EXTRAIT DU DOCUMENT:
__________________________________________________

Interview – Éric GRANDJEAN
Notaire associé chez ÉTUDE LECLERC
Le marché de l’immobilier neuf à Toulouse reste solide. Entre attractivité économique et croissance démographique, la Ville Rose séduit toujours.
Dans cette interview, Éric Grandjean, notaire associé à l’Étude BL Notaires, partage son expertise. Il décrypte les enjeux de la promotion immobilière, les spécificités du contrat de VEFA et les stratégies pour réussir un investissement locatif. Un éclairage précieux pour mieux comprendre les opportunités du neuf à Toulouse.

➡️ Le démembrement de propriété : usufruit / nue propriété, comment ça marche ?
Le concept du démembrement de propriété est issu du droit romain qui a très tôt dissocié l’usufruit et la nue propriété. L’usufruit confère à son titulaire le droit d’usage « usus » (habiter une maison) ainsi que le droit de perception des fruits « fructus » (recevoir les loyers de la location d’une maison). La nue-propriété va être tout le reste, soit par à contrario avoir les attributs du propriétaire en étant amputé du droit d’usage et de perception des fruits. Les deux droits réunis, l’usufruit et la nue-propriété, forment la pleine propriété. Au décès de l’usufruitier, l’usufruit s’éteint automatiquement et va rejoindre la nue-propriété et reformer la pleine propriété.

__________________________________________________

DONNÉES FOURNIES:
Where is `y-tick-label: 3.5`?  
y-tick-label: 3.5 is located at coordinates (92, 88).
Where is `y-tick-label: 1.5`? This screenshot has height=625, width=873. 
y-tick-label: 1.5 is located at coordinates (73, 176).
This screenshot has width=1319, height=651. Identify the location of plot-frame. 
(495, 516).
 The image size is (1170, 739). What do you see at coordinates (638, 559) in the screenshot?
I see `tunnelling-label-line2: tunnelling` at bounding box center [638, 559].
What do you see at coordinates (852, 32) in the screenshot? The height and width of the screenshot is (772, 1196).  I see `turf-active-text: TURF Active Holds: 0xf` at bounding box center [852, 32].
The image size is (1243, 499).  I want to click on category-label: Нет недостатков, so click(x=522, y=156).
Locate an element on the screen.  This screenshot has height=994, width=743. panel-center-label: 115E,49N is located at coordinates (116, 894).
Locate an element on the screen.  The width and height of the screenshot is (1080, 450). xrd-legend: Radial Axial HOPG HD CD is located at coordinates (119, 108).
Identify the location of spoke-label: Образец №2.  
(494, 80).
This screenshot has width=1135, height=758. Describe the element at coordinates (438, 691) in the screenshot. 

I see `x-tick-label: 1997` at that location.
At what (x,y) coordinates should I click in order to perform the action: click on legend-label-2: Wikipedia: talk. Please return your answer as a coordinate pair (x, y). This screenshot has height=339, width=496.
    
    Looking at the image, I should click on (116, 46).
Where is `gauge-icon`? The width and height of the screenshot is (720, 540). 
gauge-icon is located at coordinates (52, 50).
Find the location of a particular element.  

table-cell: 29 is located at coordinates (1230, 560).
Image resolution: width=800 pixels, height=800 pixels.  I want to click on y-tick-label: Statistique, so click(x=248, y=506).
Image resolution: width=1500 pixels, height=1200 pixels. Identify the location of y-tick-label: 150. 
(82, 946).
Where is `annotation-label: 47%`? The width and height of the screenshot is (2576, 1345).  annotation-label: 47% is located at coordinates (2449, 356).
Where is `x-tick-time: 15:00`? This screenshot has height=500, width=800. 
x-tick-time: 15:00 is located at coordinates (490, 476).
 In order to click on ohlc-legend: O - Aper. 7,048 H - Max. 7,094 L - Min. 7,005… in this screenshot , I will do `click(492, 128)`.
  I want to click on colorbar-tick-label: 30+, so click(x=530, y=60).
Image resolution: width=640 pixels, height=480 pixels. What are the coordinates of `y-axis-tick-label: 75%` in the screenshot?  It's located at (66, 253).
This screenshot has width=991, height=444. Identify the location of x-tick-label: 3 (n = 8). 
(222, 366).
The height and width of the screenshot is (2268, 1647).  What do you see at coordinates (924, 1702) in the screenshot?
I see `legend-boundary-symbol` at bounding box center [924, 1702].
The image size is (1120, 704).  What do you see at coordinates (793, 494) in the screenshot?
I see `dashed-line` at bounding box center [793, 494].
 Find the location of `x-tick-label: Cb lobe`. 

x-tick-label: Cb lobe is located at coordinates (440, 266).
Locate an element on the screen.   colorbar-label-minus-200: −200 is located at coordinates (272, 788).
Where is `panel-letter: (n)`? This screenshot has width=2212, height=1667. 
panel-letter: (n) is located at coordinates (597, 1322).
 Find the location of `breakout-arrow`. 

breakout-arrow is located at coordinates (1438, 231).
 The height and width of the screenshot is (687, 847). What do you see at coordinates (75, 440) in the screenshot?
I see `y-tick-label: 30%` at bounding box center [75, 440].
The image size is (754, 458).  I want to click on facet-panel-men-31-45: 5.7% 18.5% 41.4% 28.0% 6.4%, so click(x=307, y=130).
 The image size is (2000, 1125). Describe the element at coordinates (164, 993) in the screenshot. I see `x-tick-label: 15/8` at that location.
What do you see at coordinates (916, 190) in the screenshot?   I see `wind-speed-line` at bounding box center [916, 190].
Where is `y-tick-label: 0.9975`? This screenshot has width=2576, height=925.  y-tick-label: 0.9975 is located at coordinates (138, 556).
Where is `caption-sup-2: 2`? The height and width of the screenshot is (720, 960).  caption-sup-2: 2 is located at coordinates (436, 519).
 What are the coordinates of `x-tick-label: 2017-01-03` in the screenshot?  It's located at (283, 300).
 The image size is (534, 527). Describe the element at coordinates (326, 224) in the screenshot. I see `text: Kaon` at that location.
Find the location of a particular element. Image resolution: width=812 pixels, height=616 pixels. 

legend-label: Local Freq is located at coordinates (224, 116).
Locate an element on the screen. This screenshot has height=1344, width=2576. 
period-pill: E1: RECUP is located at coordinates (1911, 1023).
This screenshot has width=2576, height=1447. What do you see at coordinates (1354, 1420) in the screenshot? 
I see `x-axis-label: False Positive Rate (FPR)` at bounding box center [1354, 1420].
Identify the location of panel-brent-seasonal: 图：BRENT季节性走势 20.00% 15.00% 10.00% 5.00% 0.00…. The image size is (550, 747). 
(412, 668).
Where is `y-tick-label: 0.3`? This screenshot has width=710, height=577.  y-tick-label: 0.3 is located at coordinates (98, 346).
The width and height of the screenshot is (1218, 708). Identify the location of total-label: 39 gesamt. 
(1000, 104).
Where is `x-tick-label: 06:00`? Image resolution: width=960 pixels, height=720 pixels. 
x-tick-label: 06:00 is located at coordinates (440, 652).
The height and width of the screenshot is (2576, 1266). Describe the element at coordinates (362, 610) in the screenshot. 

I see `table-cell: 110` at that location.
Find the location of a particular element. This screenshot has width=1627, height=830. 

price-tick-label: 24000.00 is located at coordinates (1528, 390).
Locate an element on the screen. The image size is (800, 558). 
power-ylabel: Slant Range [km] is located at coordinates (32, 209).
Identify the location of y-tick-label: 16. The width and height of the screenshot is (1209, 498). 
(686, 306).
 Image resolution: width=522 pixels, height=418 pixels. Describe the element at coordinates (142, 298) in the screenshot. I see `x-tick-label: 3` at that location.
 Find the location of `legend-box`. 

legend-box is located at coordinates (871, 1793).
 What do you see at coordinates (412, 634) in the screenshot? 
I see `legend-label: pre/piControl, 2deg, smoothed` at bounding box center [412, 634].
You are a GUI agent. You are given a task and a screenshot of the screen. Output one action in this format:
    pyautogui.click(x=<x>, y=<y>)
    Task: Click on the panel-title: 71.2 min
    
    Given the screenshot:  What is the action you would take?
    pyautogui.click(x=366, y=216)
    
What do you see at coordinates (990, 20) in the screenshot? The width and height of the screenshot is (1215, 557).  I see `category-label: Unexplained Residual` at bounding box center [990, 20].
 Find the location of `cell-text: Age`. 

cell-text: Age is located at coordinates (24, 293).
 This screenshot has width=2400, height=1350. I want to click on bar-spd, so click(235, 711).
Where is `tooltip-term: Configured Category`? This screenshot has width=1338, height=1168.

__________________________________________________

À COMPLÉTER:
#1 Dans la liste, recopiez les lignes depuis celle qui contient « coordinates (272, 788). » jusqu'à celle qui contient « The image size is (534, 527). », toutes deux incluses, en changeant « Where is » en « Find » et sans rien modifier d'autre.
#2 Poursuivez, s'il vous plaît, l'entretien sur le démembrement de propriété à partir de sa dernière phrase.

RÉPONSES SUCCESSIVES:
#1
Locate an element on the screen.   colorbar-label-minus-200: −200 is located at coordinates (272, 788).
Find `panel-letter: (n)`? This screenshot has width=2212, height=1667. 
panel-letter: (n) is located at coordinates (597, 1322).
 Find the location of `breakout-arrow`. 

breakout-arrow is located at coordinates (1438, 231).
 The height and width of the screenshot is (687, 847). What do you see at coordinates (75, 440) in the screenshot?
I see `y-tick-label: 30%` at bounding box center [75, 440].
The image size is (754, 458).  I want to click on facet-panel-men-31-45: 5.7% 18.5% 41.4% 28.0% 6.4%, so click(x=307, y=130).
 The image size is (2000, 1125). Describe the element at coordinates (164, 993) in the screenshot. I see `x-tick-label: 15/8` at that location.
What do you see at coordinates (916, 190) in the screenshot?   I see `wind-speed-line` at bounding box center [916, 190].
Find `y-tick-label: 0.9975`? This screenshot has width=2576, height=925.  y-tick-label: 0.9975 is located at coordinates (138, 556).
Find `caption-sup-2: 2`? The height and width of the screenshot is (720, 960).  caption-sup-2: 2 is located at coordinates (436, 519).
 What are the coordinates of `x-tick-label: 2017-01-03` in the screenshot?  It's located at (283, 300).
 The image size is (534, 527). Describe the element at coordinates (326, 224) in the screenshot. I see `text: Kaon` at that location.

#2
Quelle est L’ORIGINE DU DÉMEMBREMENT ?
Le démembrement de propriété peut avoir deux origines :
- Suite à un décès : le conjoint survivant bénéficiant de la possibilité d’opter pour l’usufruit, les enfants auront par déduction des droits en nue-propriété.
- Suite à une donation : le démembrement de propriété est une technique régulièrement utilisée pour faire des donations, les donateurs se réservant l’usufruit et donnant aux enfants la nue propriété.
COMMENT EST VALORISÉ L’USUFRUIT ?
L’usufruit et la nue-propriété ont une valorisation qui est évolutive. La valeur de la nue-propriété va logiquement découler de celle de l’usufruit : plus le titulaire de l’usufruit est jeune, plus son usufruit a de valeur puisqu’il va jouir de cet usufruit pendant longtemps.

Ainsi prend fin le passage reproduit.